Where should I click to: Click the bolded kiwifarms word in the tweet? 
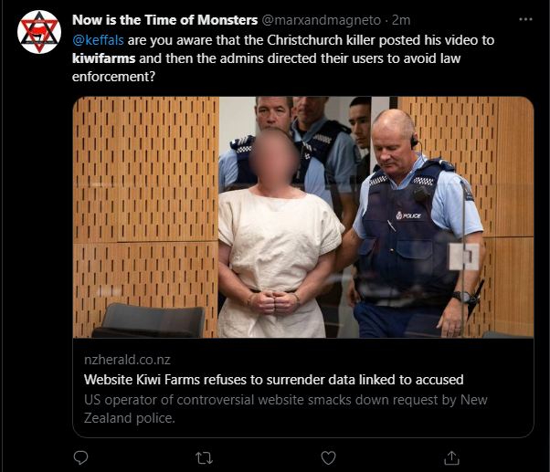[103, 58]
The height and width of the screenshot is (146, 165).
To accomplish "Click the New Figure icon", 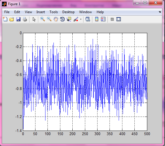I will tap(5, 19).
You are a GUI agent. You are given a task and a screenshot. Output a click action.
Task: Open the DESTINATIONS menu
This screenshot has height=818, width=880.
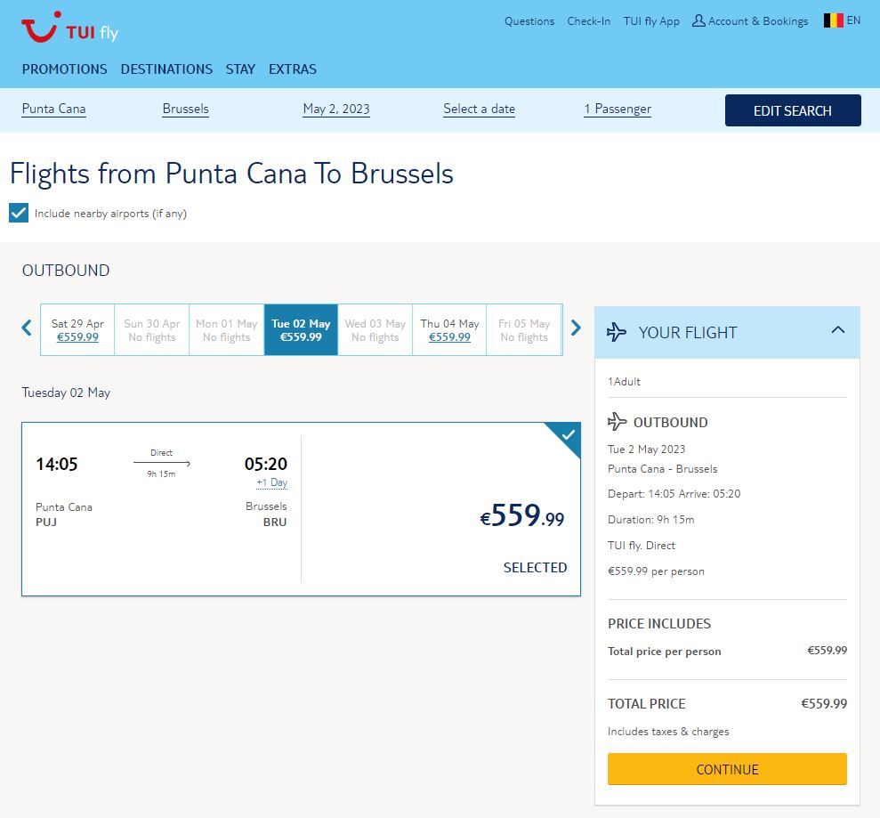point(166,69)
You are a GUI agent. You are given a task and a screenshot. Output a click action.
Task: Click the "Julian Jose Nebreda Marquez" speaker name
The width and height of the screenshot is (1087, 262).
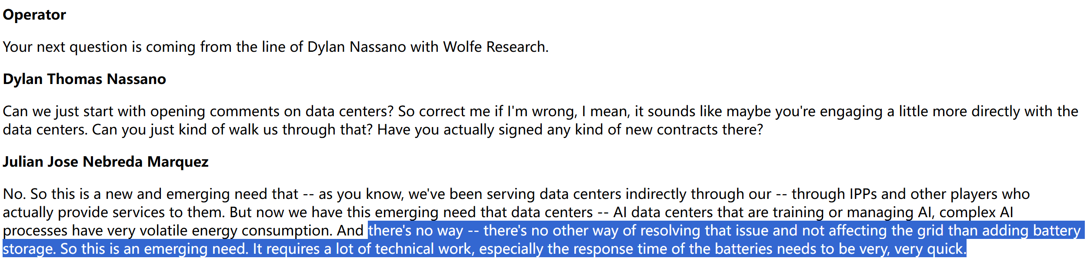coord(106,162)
---
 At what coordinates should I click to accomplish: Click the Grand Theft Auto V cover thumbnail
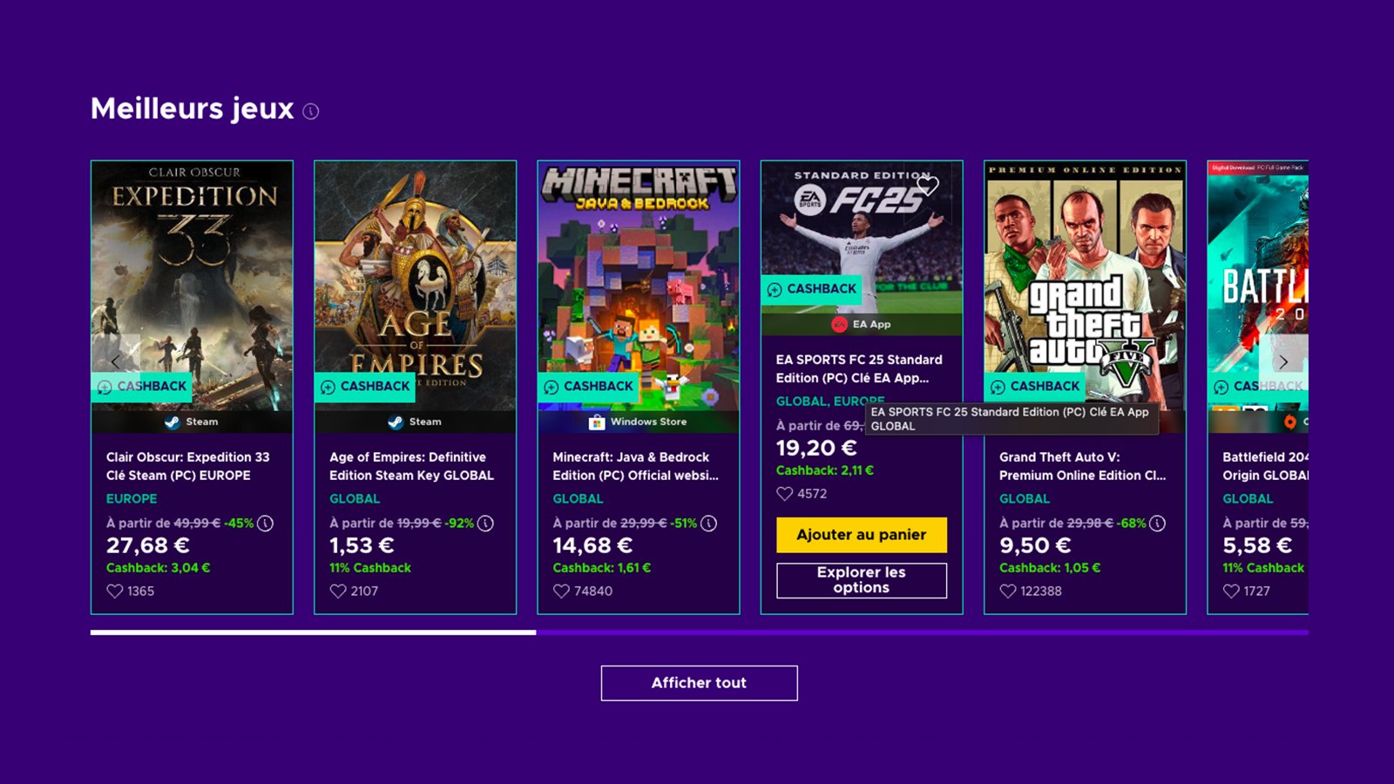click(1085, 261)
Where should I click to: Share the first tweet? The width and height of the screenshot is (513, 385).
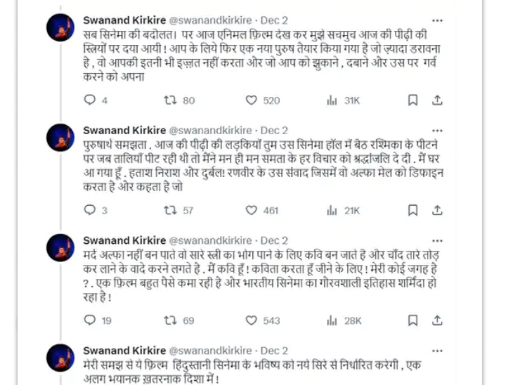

### Task goal
Rewrite the lines that begin at the line containing "At what coordinates" and stop after the line containing "Where should I click to: Share", changing "thumbnail" to "image" and keeping everything else the same. Leave the pictures out of your answer.

### Written response
 At what coordinates should I click to accomplish: Click the Grand Theft Auto V cover image
click(1085, 261)
Where should I click to: Share the first tweet? The width and height of the screenshot is (513, 385).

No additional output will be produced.